** EXERCISE DIRECTIONS **
Can you copy every one of the following items word for word, with nothing changed?

** INPUT ROWS **
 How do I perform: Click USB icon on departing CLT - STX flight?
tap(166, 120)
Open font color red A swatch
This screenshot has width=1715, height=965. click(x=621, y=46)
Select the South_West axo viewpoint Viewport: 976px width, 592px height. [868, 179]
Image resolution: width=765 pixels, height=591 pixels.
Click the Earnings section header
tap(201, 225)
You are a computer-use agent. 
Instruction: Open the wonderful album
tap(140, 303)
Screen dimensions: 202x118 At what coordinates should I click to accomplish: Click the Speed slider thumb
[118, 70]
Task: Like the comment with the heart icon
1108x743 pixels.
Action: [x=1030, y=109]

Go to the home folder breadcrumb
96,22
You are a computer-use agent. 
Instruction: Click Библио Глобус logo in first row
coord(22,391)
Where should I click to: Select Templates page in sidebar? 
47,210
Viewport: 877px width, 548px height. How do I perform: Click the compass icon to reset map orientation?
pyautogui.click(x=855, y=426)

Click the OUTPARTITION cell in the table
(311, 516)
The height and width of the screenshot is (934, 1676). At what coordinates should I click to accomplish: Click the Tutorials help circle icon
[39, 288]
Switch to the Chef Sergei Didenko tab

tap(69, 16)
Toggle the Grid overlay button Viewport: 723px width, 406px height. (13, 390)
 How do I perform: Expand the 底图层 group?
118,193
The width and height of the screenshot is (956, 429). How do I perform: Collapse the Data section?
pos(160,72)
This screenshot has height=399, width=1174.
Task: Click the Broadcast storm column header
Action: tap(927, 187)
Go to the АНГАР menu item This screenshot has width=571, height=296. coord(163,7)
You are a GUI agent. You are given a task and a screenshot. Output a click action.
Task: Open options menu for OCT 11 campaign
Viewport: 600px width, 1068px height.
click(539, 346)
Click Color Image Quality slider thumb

** EXERCISE RESULT **
 How do I perform: Click USB icon on departing CLT - STX flight?
tap(166, 120)
Open font color red A swatch
This screenshot has width=1715, height=965. click(x=621, y=46)
Select the South_West axo viewpoint Viewport: 976px width, 592px height. [868, 179]
Image resolution: width=765 pixels, height=591 pixels.
Click the Earnings section header
tap(201, 225)
You are a computer-use agent. 
Instruction: Open the wonderful album
tap(140, 303)
Screen dimensions: 202x118 At what coordinates should I click to accomplish: Click the Speed slider thumb
[118, 70]
Task: Like the comment with the heart icon
1108x743 pixels.
Action: [x=1030, y=109]

Go to the home folder breadcrumb
96,22
You are a computer-use agent. 
Instruction: Click Библио Глобус logo in first row
coord(22,391)
Where should I click to: Select Templates page in sidebar? 
47,210
Viewport: 877px width, 548px height. How do I perform: Click the compass icon to reset map orientation?
pyautogui.click(x=855, y=426)

Click the OUTPARTITION cell in the table
(311, 516)
The height and width of the screenshot is (934, 1676). At what coordinates should I click to accomplish: Click the Tutorials help circle icon
[39, 288]
Switch to the Chef Sergei Didenko tab

tap(69, 16)
Toggle the Grid overlay button Viewport: 723px width, 406px height. (13, 390)
 How do I perform: Expand the 底图层 group?
118,193
The width and height of the screenshot is (956, 429). How do I perform: Collapse the Data section?
pos(160,72)
This screenshot has height=399, width=1174.
Task: Click the Broadcast storm column header
Action: tap(927, 187)
Go to the АНГАР menu item This screenshot has width=571, height=296. coord(163,7)
You are a GUI agent. You are given a task and a screenshot. Output a click action.
Task: Open options menu for OCT 11 campaign
Viewport: 600px width, 1068px height.
click(539, 346)
Click Color Image Quality slider thumb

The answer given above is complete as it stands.